I think companies should really look at whether what they are doing really is unfair, and if they don’t think so, they should stick to their guns. When you have a juggernaut of franchise on your hands are few disgruntled naysayers really going to be such an issue? Also, it might behoove the media to stop reporting on every little niggling complaint that is raised by people, hoping that it is going to go viral or turn into something huge when it really is a molehill and not a mountain. If you want to play a game and it is difficult, just accept the idea that when you beat it you are going to have really achieved something.

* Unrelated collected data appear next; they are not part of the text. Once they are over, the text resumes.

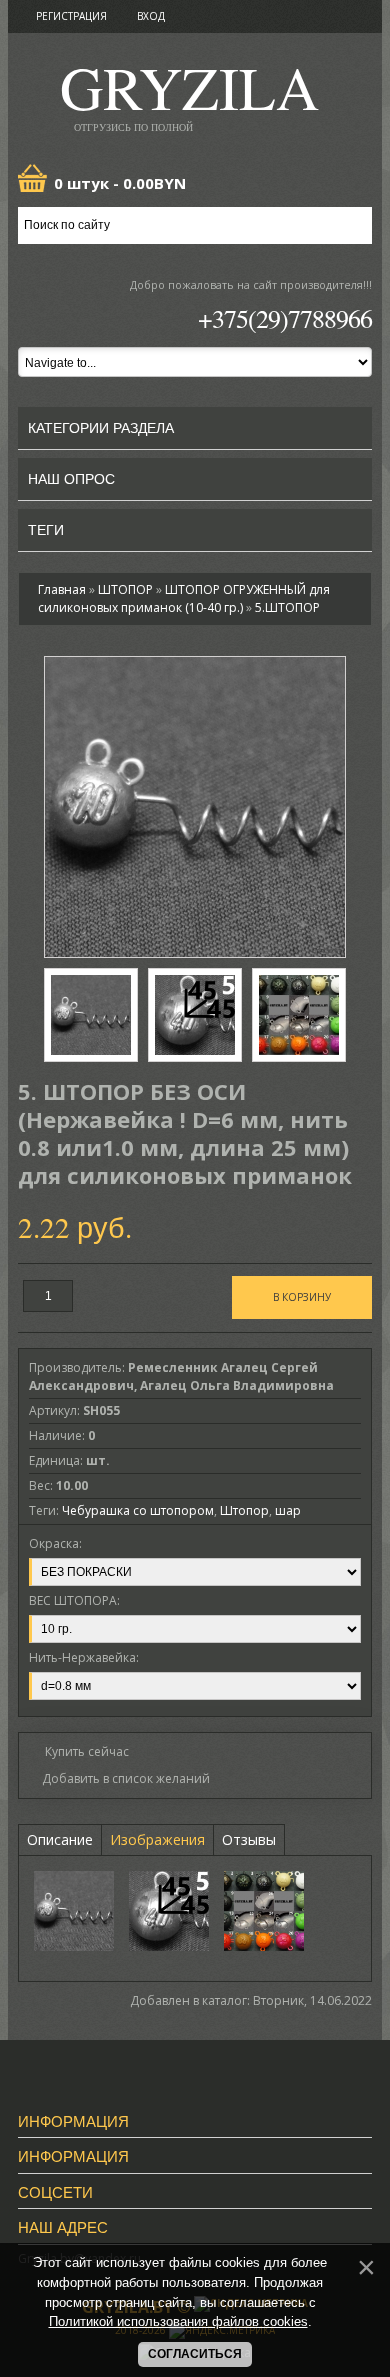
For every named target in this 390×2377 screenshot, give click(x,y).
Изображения (157, 1839)
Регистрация (71, 16)
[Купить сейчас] (79, 1750)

School may have got people used to the idea of no kid left behind, but sometimes, when there are no barriers to fight against in order to attain something, the end goal becomes devalued. Everyone can get it, so why is it special. If everyone graduates regardless of grades, what use grades?
They call them Free To Play Mechanics, and these may be great as a loss leader, but they are hardly a sustainable business model. And if a company lacks a sustainable business model they aren’t going to be around very long, and their ability to produce games is going to dwindle pretty fast. An Open Source infrastructure still needs to lead to profit for someone. If enough people push the world to where no one pays for anything then how will anything get produced? In a barter society it isn’t like free to play mechanics are going to be any use. Star Wars is engaged on a battlefront it maybe didn’t expect – creating an environment in which players of a game pay for what they get, and maybe learn to earn what they need, is not easy, but it is becoming increasingly necessary.